Because odds are if you’re stressed that’s causing your partner to feel a little pressure as well.
Y’all need to be supportive of each other, as well as provide yourself your own support through some self care or self love.
Being supportive also means being there for your partner through when they have to make hard decisions.
As well as continuing to stay by their side for the outcome of those decisions.
Support can come in all different ways, it kind of goes back to what your love language is.
In our relationship we give support by listening to each other and being there when we need time to think.
8. Do Something Together
Activities always take your mind off of stress especially when you are creating something.
It is so easy to get lost in the details when you are having fun together.
Right now Tuomas and I are doing something together, we’re both writing.

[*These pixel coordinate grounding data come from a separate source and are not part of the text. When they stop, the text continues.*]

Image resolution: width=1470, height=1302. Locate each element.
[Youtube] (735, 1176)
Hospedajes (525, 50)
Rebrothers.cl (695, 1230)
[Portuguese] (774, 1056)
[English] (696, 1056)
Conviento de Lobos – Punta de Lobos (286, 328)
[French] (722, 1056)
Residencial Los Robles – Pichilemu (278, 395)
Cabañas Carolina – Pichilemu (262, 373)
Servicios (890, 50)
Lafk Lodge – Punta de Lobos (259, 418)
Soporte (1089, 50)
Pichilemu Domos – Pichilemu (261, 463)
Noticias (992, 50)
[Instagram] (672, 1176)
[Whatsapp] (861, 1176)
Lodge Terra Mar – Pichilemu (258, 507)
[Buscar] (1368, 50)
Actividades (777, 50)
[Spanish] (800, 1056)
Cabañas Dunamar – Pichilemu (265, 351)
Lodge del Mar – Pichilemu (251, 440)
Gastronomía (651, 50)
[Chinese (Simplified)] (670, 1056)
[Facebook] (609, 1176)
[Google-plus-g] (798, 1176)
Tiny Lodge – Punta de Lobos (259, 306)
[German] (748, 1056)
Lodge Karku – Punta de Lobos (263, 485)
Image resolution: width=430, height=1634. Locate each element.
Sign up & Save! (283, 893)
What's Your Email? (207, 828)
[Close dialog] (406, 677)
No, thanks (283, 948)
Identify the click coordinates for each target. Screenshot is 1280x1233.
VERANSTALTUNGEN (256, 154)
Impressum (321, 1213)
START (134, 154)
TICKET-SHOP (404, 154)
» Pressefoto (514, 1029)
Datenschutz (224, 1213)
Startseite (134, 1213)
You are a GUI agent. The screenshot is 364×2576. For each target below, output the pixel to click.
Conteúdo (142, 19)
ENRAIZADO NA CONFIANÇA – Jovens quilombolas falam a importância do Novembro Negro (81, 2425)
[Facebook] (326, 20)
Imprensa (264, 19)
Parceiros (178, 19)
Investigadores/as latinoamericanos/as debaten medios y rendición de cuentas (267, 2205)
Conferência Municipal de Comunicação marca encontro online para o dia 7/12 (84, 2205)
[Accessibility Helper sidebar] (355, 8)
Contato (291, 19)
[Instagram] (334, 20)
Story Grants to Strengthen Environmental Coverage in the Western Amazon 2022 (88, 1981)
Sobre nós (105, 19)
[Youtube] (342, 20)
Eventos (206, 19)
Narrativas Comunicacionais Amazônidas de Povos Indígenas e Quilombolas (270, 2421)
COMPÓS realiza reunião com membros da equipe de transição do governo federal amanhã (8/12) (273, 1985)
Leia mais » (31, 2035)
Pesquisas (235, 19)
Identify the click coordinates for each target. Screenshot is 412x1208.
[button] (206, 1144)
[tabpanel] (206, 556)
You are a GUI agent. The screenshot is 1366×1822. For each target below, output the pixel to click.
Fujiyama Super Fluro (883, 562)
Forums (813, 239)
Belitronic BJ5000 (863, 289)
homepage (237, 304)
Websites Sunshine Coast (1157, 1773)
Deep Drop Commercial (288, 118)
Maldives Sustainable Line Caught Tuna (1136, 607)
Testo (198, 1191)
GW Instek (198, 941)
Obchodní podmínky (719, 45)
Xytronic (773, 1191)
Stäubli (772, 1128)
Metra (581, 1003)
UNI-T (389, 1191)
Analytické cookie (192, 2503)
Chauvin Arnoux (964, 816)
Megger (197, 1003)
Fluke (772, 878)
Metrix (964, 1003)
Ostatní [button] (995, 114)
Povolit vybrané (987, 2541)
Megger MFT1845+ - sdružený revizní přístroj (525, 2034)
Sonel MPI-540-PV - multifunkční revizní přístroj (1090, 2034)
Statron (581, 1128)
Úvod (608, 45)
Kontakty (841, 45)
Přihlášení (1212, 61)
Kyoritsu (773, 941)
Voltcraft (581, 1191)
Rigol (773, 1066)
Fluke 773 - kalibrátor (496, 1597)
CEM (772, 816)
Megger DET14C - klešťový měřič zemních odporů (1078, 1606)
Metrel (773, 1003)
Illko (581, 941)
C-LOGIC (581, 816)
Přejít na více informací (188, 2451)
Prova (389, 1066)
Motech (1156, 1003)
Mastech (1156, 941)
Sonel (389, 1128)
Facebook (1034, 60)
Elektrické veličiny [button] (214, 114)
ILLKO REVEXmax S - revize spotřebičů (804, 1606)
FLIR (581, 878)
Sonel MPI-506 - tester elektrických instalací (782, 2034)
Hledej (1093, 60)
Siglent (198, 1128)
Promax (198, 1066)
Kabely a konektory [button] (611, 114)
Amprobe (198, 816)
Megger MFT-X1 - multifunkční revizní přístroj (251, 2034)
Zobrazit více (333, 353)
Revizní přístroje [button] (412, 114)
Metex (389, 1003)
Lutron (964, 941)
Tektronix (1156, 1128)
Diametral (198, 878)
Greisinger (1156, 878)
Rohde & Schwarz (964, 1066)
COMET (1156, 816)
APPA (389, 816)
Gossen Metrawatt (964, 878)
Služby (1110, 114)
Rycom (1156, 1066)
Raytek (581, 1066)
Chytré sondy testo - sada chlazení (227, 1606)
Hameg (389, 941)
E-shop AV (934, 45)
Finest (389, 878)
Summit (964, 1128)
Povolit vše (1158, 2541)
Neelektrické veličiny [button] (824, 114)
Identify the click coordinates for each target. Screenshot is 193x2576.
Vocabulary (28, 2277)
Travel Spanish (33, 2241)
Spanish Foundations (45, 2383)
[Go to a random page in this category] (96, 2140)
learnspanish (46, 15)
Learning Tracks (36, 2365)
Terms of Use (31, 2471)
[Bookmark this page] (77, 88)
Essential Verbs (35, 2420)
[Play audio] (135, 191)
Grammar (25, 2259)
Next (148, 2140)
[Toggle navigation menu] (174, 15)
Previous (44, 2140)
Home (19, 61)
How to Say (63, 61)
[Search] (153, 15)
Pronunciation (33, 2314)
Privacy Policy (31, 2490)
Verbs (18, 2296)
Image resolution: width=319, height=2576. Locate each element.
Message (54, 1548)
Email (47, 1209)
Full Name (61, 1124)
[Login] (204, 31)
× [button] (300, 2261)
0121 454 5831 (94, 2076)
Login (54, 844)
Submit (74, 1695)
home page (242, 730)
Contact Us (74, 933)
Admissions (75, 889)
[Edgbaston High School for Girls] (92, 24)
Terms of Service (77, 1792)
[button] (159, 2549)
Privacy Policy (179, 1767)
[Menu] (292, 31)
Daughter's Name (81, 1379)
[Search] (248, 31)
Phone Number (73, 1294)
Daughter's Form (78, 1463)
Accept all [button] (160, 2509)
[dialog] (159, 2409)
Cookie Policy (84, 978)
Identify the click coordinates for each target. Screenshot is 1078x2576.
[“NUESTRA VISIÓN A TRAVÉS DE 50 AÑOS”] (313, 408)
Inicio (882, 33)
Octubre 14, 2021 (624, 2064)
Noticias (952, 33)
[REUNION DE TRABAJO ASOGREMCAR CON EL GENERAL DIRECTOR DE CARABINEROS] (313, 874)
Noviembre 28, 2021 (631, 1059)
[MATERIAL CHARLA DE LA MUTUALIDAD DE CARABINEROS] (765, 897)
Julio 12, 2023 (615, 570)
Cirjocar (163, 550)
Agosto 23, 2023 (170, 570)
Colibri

Yeah it makes for a boring call since we’re not talking but we both are doing the same thing together. This time we are sharing creates a bond because we are doing it together.
When the weather is a little bit nice we like to go on walks together.
That way we get out of the apartment and get some vitamin D and endorphins, which makes people happy.
Just as long as you’re doing something together with your partner it will help get your mind off the stress.
It also allows you to enjoy what you are doing in the moment with the one you love.
9. Trust Your Partner
When you have trust in your partner it also shows that you have trust in yourself.
You have confidence in y’all’s relationship.
Which in turn means you have confidence in yourself and your judgment.
Also it helps knowing that your partner has your back. It helps relieve stress because it clears uncertainty and worry from their mind.
By having trust in your partner it gives you more room to grow as a couple because you are not alone in facing obstacles, you are now facing them together.
As a team.
Stress is a part of life, it’s a part of relationships. It is how we handle our stress that creates success in our relationships.
As I mentioned before part of a relationship is going through a power struggle phase which you can learn more about here.
The best way to navigate your stress in a long distance relationship is through solid communication and listening to each other. Being open and honest about your feelings will help your partner understand your feelings better.
Don’t forget your MVP needs to know what play to make and how to make it.